— Source passage —
■ ■ ■ ■

Bahrain Mirror: The Bahraini embassy in London told the Middle East Eye that the prominent dissident Hasan Mushaima has refused to attend his specialist's appointments at outside hospitals, including his scheduled PET scans scheduled last year because he refuses to wear the prison uniform.

It claimed that Manama was not denying medical care to Hasan Mushaima, who suffers from cancer disease.

The authorities don't ask inmates in Bahrain to wear a certain uniform inside the prison. They used to allow them to wear their clothes when going to medical visits too, before issuing a sudden decision obliging inmates to wear the prison uniform when leaving the prison facility. However, the detained opposition leaders refused this decision.

Mushaima was arrested in 2011 and sentenced to life in prison for leading Lualua roundabout protests.

Ali Mushaima, who has been on hunger strike for 10 days, in protest of his father being denied urgent medical care in a Bahrain jail, commented on the embassy's statement saying that his father was forced to walk in chains and shackles to receive treatment.

■ ■ ■ ■

— Given material —
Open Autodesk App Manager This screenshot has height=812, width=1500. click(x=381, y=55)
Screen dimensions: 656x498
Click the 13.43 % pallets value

■ ■ ■ ■

— Exercise 1 —
In the passage on Hasan Mushaima, for how many days had Ali Mushaima been on hunger strike?
— Exercise 2 —
Extend the passage about Hasan Mushaima's medical care in prison, starting right after its final sentence.

— Answer space 1 —
10 days.

— Answer space 2 —
"Rather than giving him his medication inside his cell, the Bahrainis are making him walk to a counter for his medicine in this uniform," Mushaima said. "He is an old man, and they are trying to use any excuse to humiliate him and break him down."

Relying upon activists and friends who have come out to support him, the Ali Mushaima has slept outside the Bahraini embassy on a thin mattress and a sleeping bag.

Middle East eye that met Mushaima in his protest site reported him saying that he had lost five kilograms since going on hunger strike.

"This was not an easy decision to make. I left my wife and daughter to be out here. But if this is the only way to save my father, then so be it," said Mushaima.

"I will continue being on hunger strike until my father is given the rights that he deserves."

Images posted on social media showed him praying in the rain and sitting outside the embassy with placards and a picture of his father, Hasan Mushaima.

"If [UK Prime Minister] Theresa May and her colleagues want what is best for Ali and his father, then they must end their arms sales to the regime and put pressure on it to free Hassan and other political prisoners," Andrew Smith of Campaign Against Arms Trade told MEE.  

A spokesperson for Britain's Foreign and Commonwealth Office told Reuters: "We believe that only by working with Bahrain can we hope to bring about the changes we would like to see."